### Supplied information
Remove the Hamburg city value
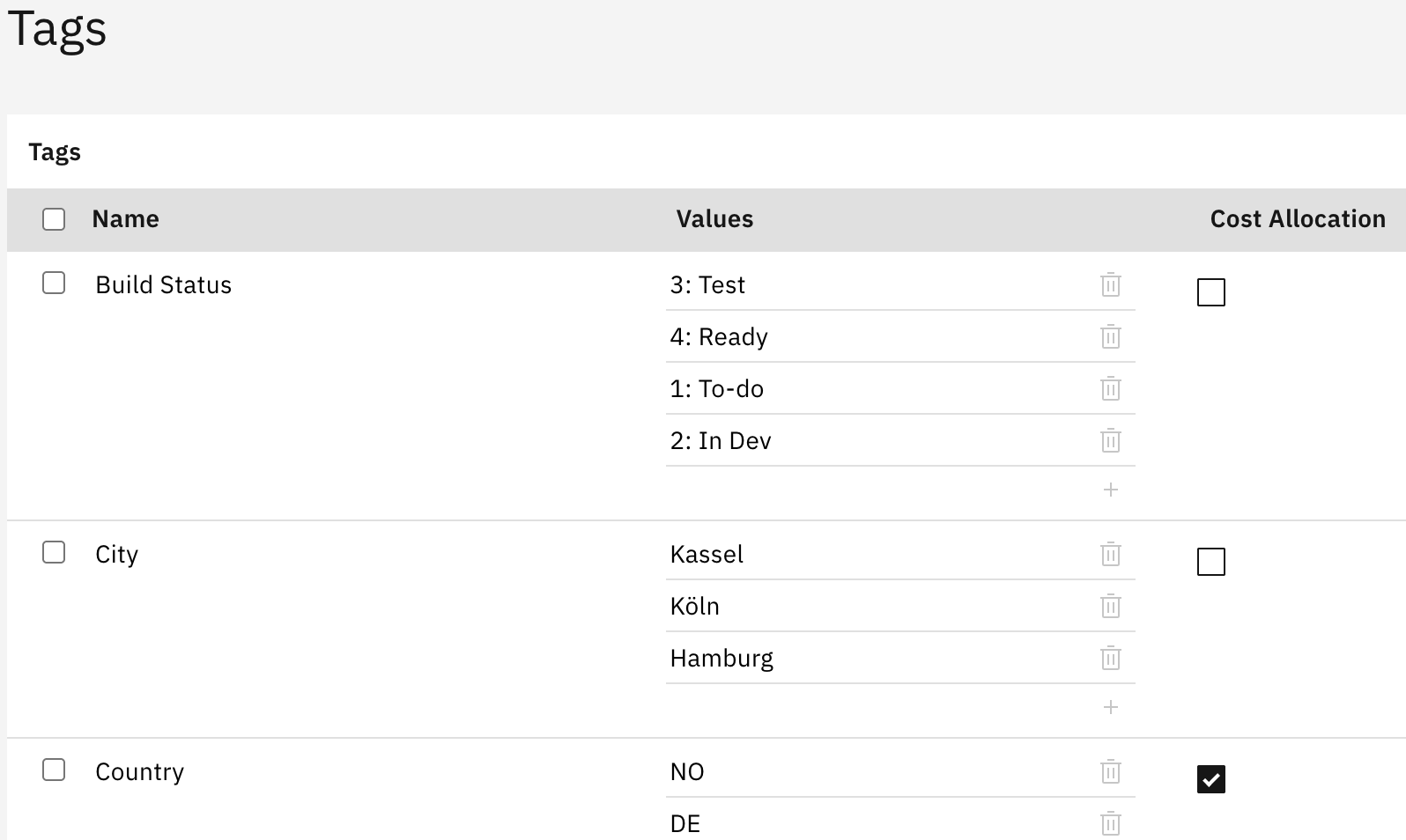Viewport: 1406px width, 840px height. pyautogui.click(x=1110, y=659)
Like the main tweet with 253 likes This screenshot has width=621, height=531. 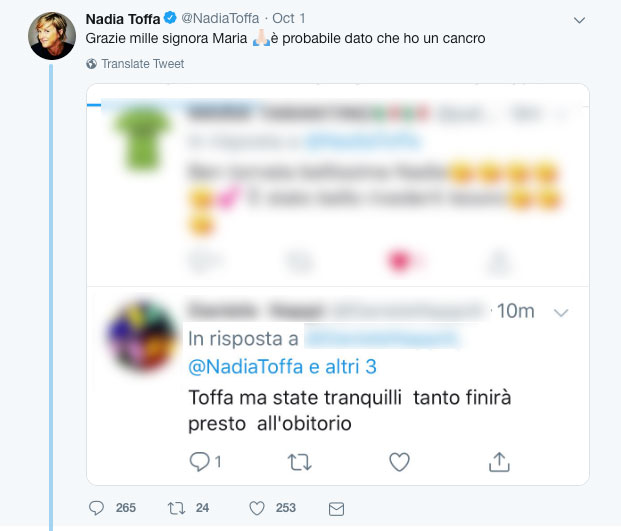[259, 508]
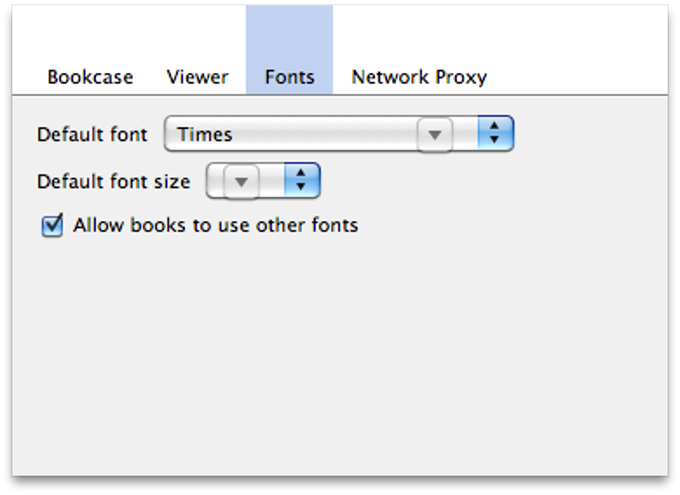Open the blue Default font popup button
This screenshot has width=680, height=495.
pos(495,134)
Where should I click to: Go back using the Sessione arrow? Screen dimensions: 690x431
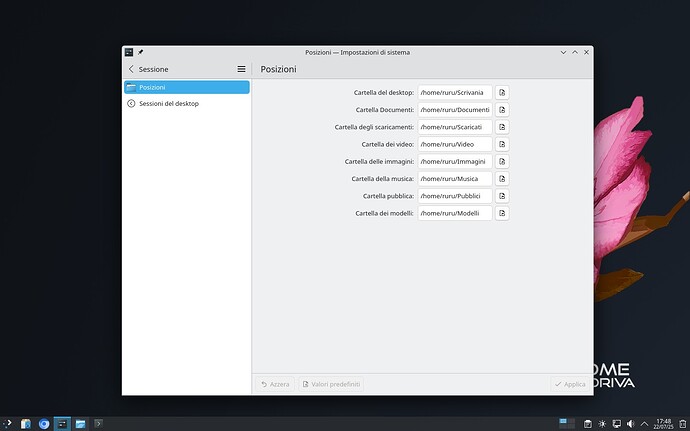131,69
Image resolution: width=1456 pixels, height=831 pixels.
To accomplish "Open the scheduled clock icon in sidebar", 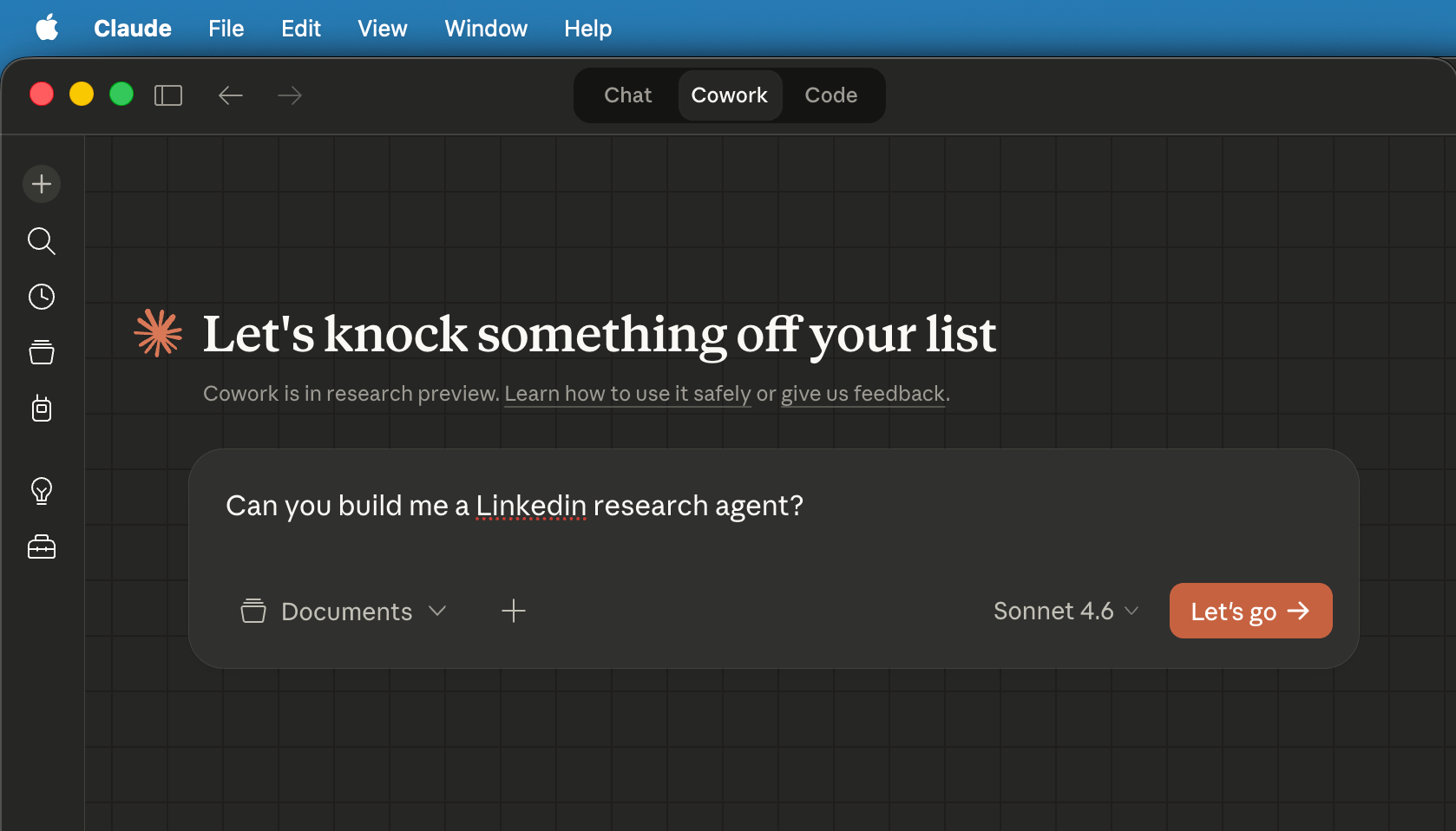I will click(x=42, y=297).
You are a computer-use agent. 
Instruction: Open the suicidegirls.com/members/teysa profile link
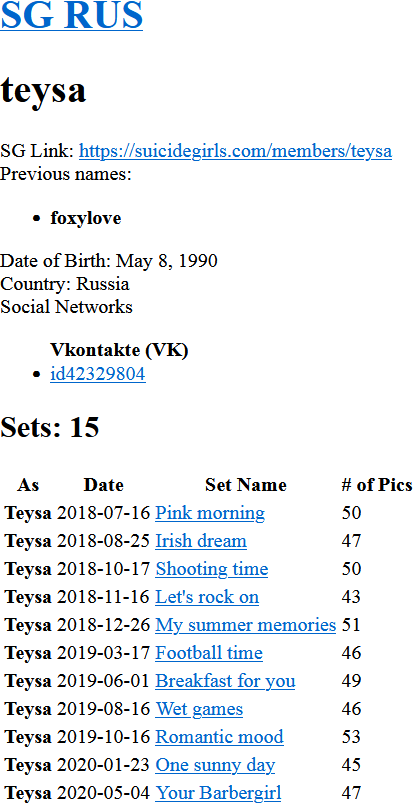(235, 151)
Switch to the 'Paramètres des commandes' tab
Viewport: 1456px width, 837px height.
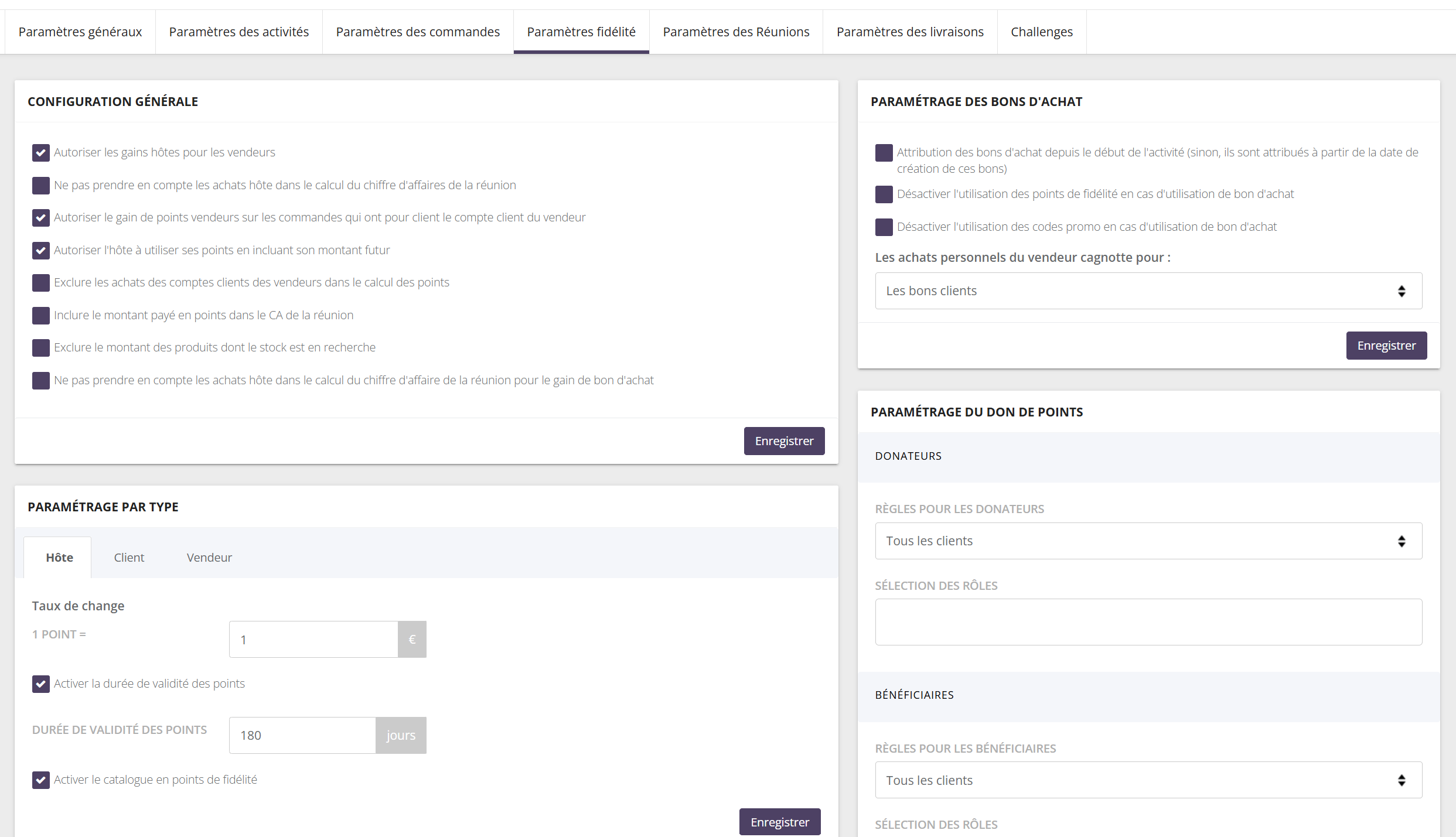click(x=418, y=32)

### Directions
Restate, word for word and without pictures, the lines from the line containing "You are a computer-use agent." to the last line of the records above.

### Your solution
You are a computer-use agent. 
Instruction: Open the suicidegirls.com/members/teysa profile link
(235, 151)
Switch to the 'Paramètres des commandes' tab
Viewport: 1456px width, 837px height.
click(x=418, y=32)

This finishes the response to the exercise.